Esquerda e direita não são, como se disse já, categorias ultrapassadas. Também não correspondem apenas à separação entre quem defende o social, o coletivo e o papel nuclear do Estado, e quem destaca o individual, a hierarquia e a iniciativa privada.

Na verdade, alguns destes fatores são hoje partilhados por ambos os lados, enquanto outros, que há cem anos pareciam separá-los, certas vezes os aproximam. No primeiro caso está a valorização formal da democracia, que até partidos da direita mais extrema declaram agora respeitar. No segundo, a tentação do centralismo e do autoritarismo, outrora património da direita, que alguma esquerda incorporou e preserva como modelo.

Mas esta aparente confusão de práticas e valores confronta-se com um fator que distingue claramente os dois campos: a direita é muito mais capaz de se agrupar em nome dos seus valores mais essenciais, colocando entre parêntesis a gestão das divergências internas, enquanto cada setor da esquerda tende quase sempre a colocar, à cabeça das suas propostas, a convicção de que elas são as únicas «justas», devendo ser aceites pelos outros. Por outras palavras: a direita sabe unir-se de acordo com valores e princípios programáticos básicos, enquanto a esquerda tende a transformar cada divergência numa querela à volta dos princípios, impedindo um projeto unitário.

Em Portugal nada disto é novo, mas torna-se particularmente dramático para a esquerda numa situação crítica como aquela que atravessamos, quando o jogo democrático já não se pode limitar a referendar em eleições propostas estritamente partidárias. Perante a degradação do regime e das condições de vida impostos por uma direita que viu na crise económica um pretexto para aplicar o projeto de destruição do Estado social que jamais tivera a coragem de propor em quarenta anos de democracia, há que unir parte substancial da sociedade com base no essencial, de modo a encontrar uma alternativa consistente.
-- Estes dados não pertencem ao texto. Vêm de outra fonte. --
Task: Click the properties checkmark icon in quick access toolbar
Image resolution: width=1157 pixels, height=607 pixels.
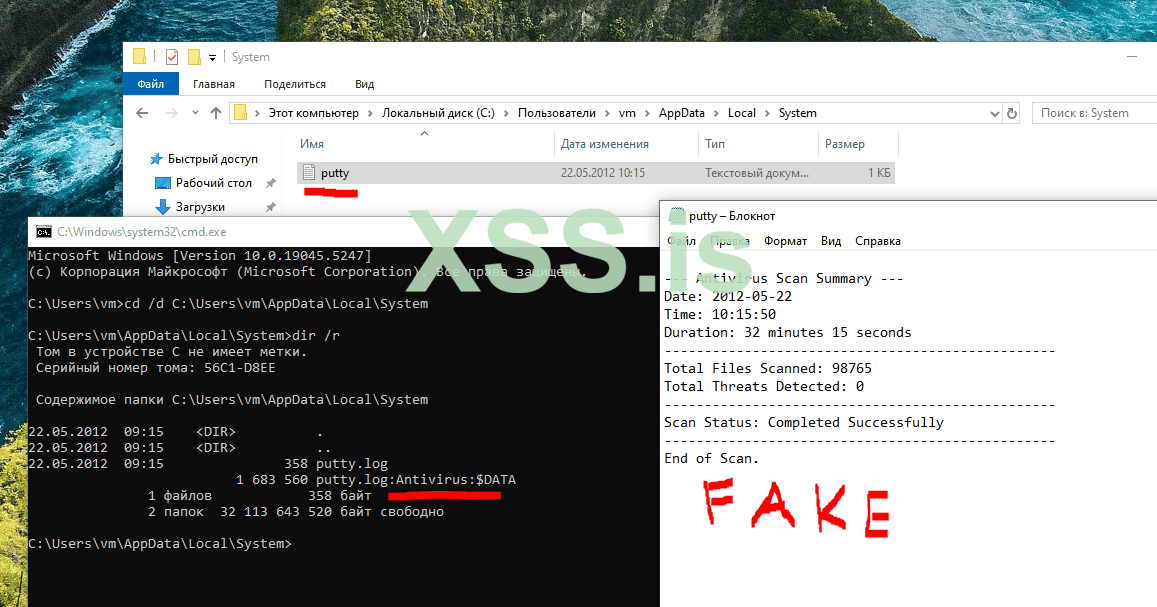Action: coord(172,57)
Tal não se consegue, porém, com vagas declarações de intenção, mas antes com propostas concretas. Mas o que vemos? O PS insiste mais na mudança de rostos que numa alteração profunda de políticas, rejeitando alianças à sua esquerda. O PCP não perde a tentação da hegemonia e, sem programa de governo, mantém-se um partido de protesto. O Bloco de Esquerda vive um tempo de indefinição, no qual a marca identitária se tem vindo a diluir. O Partido Livre e o Manifesto 3D são forças apenas emergentes, que propondo uma aproximação às diversas esquerdas, enfrentam a rejeição daqueles que desejam unir. Muitos cidadãos sem partido assistem a este espetáculo incrédulos e impotentes, caindo na apatia.

Reconciliar as diversas partes num projeto político arrojado é, porém, a única via que a esquerda possui para construir uma alternativa mobilizadora do eleitorado, sem o qual mudança alguma é possível. Formalmente até parece simples, «bastando» uma aproximação respeitadora das diferenças e centrada nuns quantos princípios: independência nacional num quadro europeu; negociação justa da dívida; regeneração do Estado social; desenvolvimento apoiado numa solução estável de governabilidade. E capacidade para convencer os cidadãos de que é possível regenerar um país descrente e deprimido. Difícil? Claro que o é, e muito. Mas a alternativa é deixar tudo na mesma. Ou seja, cada vez pior.